McCormack Record in Liverpool Museum
During WW1, McCormack, who was born in the
Bawn in Athlone, and who spent his childhood and early adulthood in the town,
began a tour of UK
provincial cities, starting with Liverpool , in
aid of the Red Cross.
However it was in May 1932, one month
before he sang at the High Mass at the Eucharistic Congress in Phoenix Park , Dublin , that John McCormack gave a great gift
to Liverpool by singing and recording ‘Hymn to
Christ the King’. The record was issued
as a single-sided disc to be sold in aid of the building fund of Liverpool ’s Metropolitan Cathedral of Christ the
King. On one side of the disc was, side
by side, pictures of the Archbishop of Liverpool, and McCormack’s favourite
portrait of himself.
The old 78 speed record, with pictorial
jacket, is on display at the Museum
of Liverpool Life , which
is in Albert Dock in the city. The disc
is viewed by the thousands of tourists who visit the famous museum every year.
In September 1932, McCormack gave a concert
in the Philharmonic Hall, Liverpool in aid of
the building of the cathedral. It was an
immense success, and had an audience of more than 2,500 people.
The Athlone tenor sang two arias and four
songs before the interval. It was the
first occasion that he would give a public performance of ‘Hymn to Christ the
King’. McCormack was accompanied on the
organ by the composer, Vincent O’Brien.
Raymond Foxhall, writing about the concert
in his 1963 biography of McCormack, paints a little known picture of the tenor:
‘He detected the sound of people beating
time with their feet. He stopped singing
and said angrily: “Stop padding your feet.

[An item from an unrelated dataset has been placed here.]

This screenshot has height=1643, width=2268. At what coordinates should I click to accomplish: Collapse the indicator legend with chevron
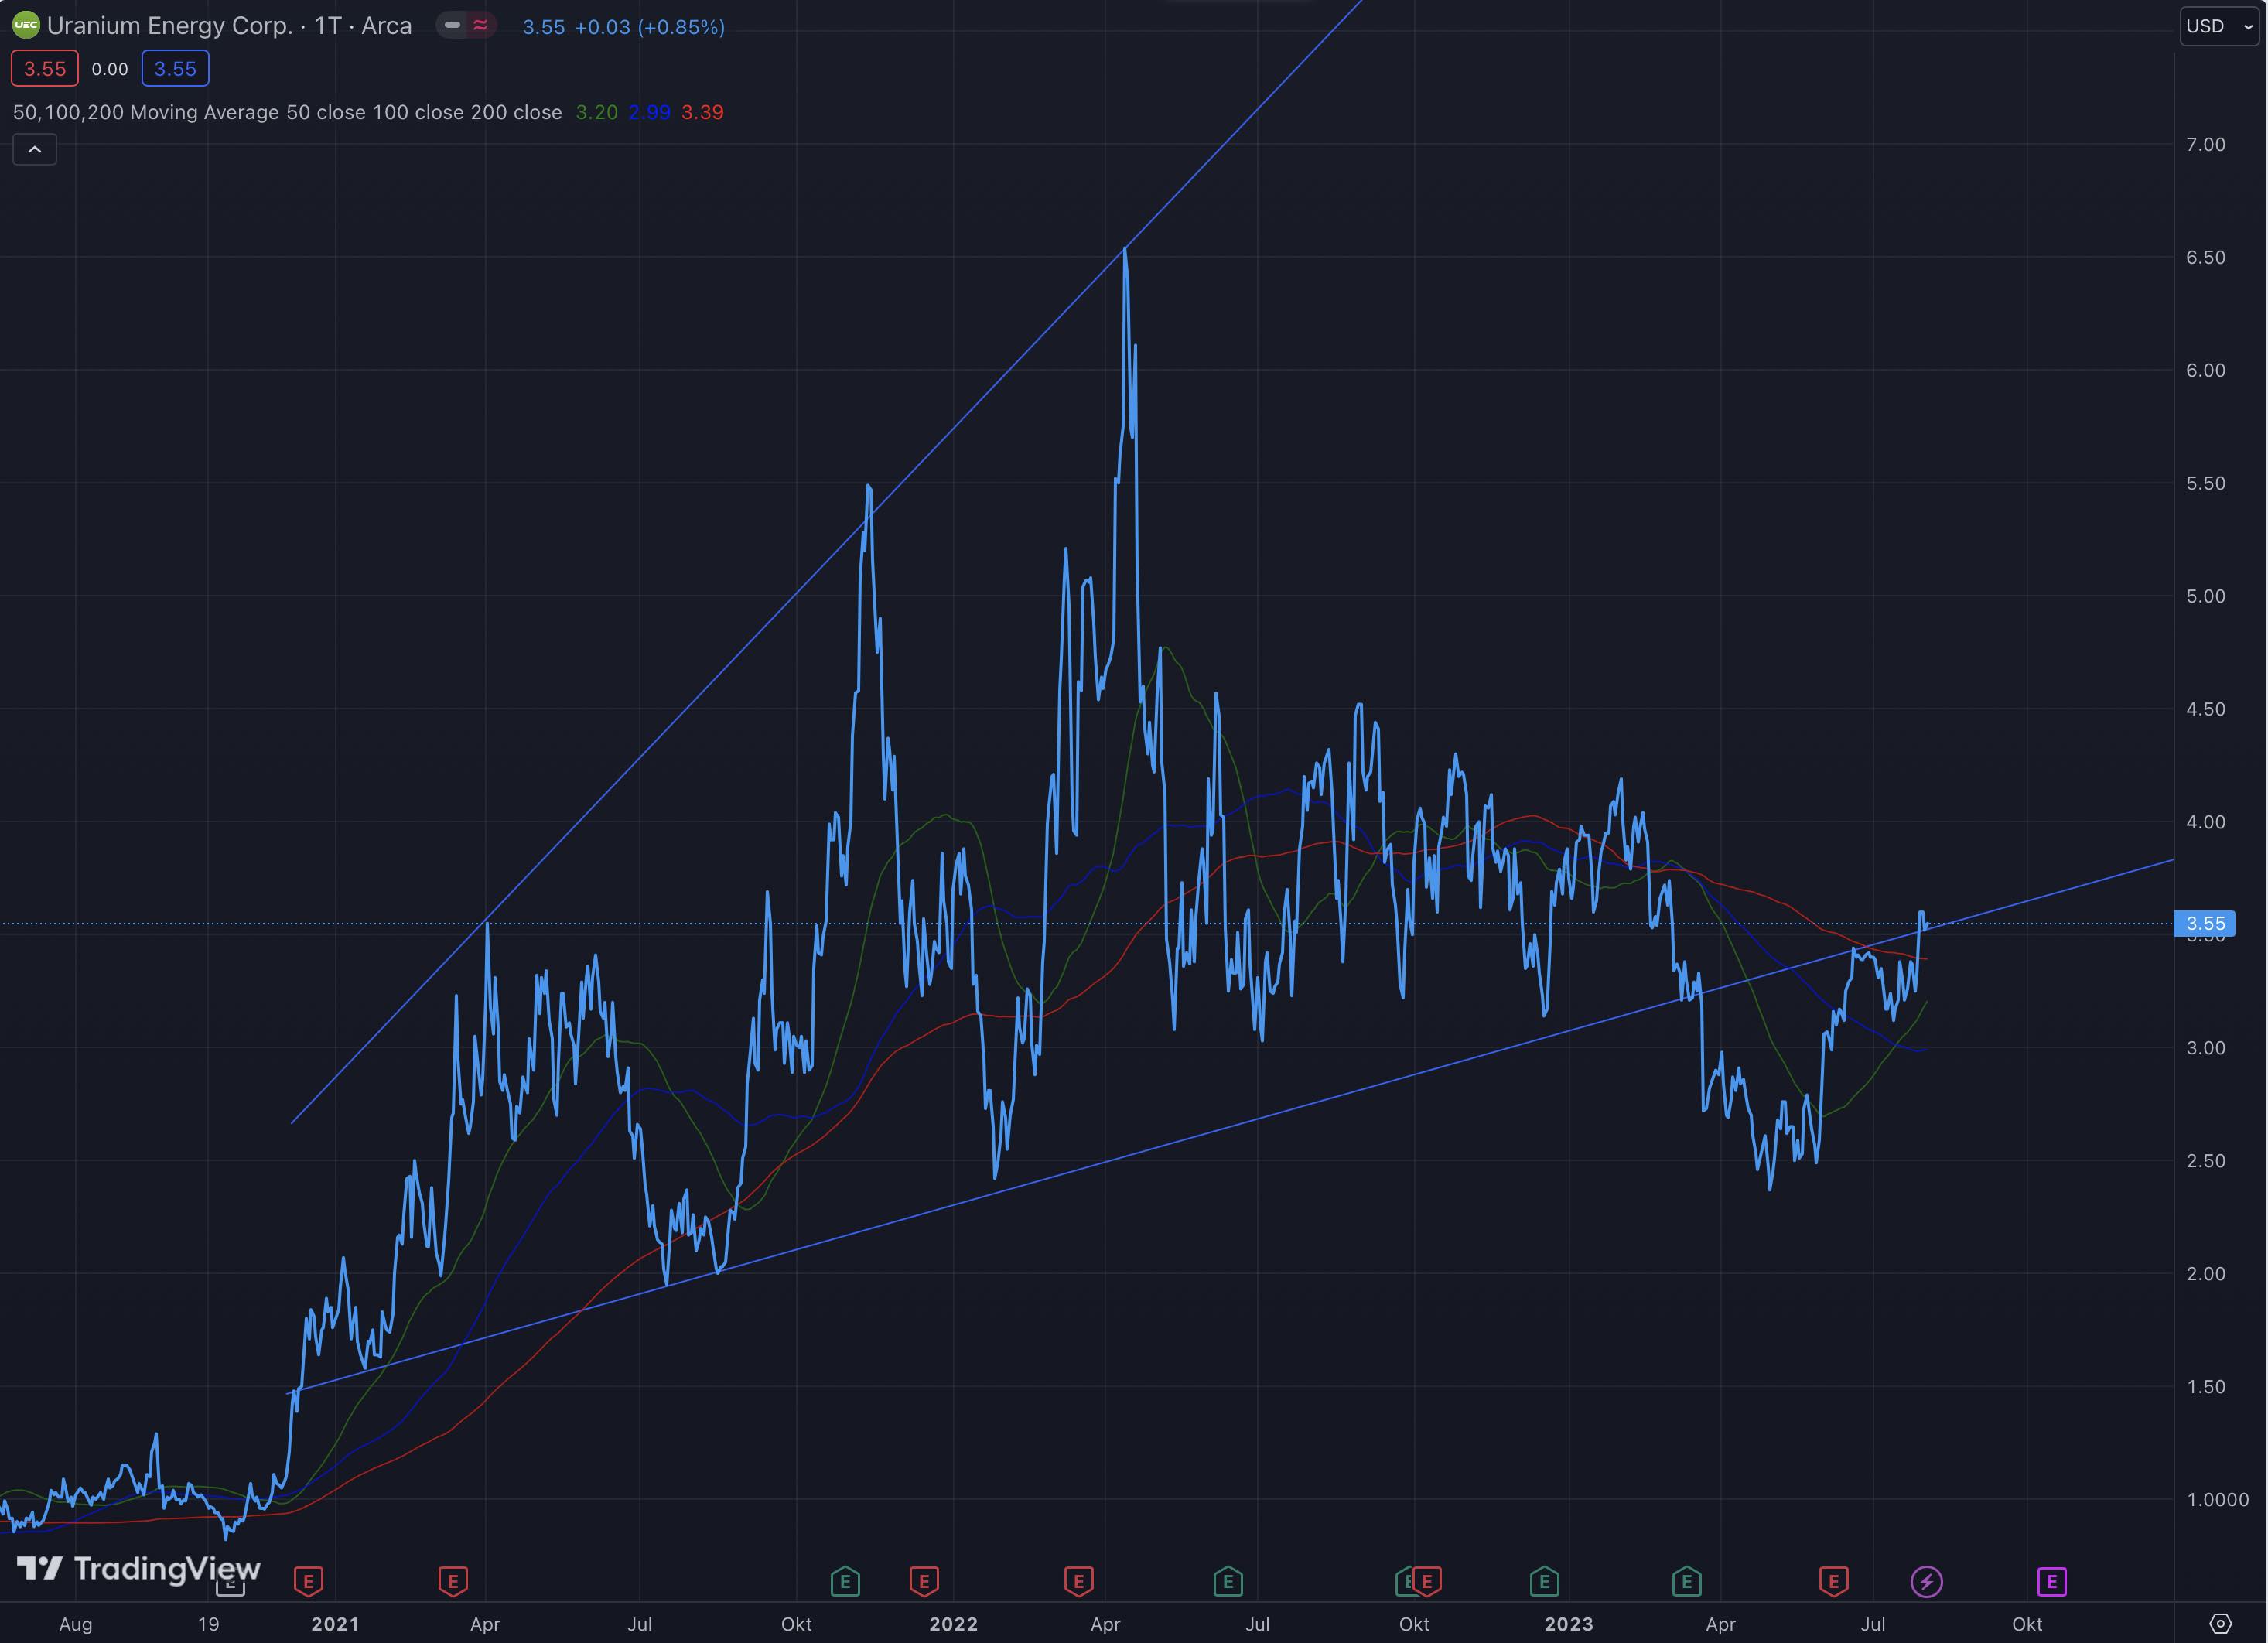(35, 150)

I really cannot sing with that noise.”
He completed the song and left the platform
for a short rest. The hall was filled to
capacity, but a further 200 people had been allowed to sit on the platform to
hear him. When he returned he showed his
displeasure for the feet-stamping by turning his back on the main audience and
singing the next song to those on the platform.
On another occasion a woman in the gallery
was always a few moments ahead of everyone else with her ‘Bravo’ and when he
was singing Eric Coates ‘Bird Songs at Eventide’ she got his last two lines
drowned by applause. He glared up at the
gallery and there was no further interruption of his songs’.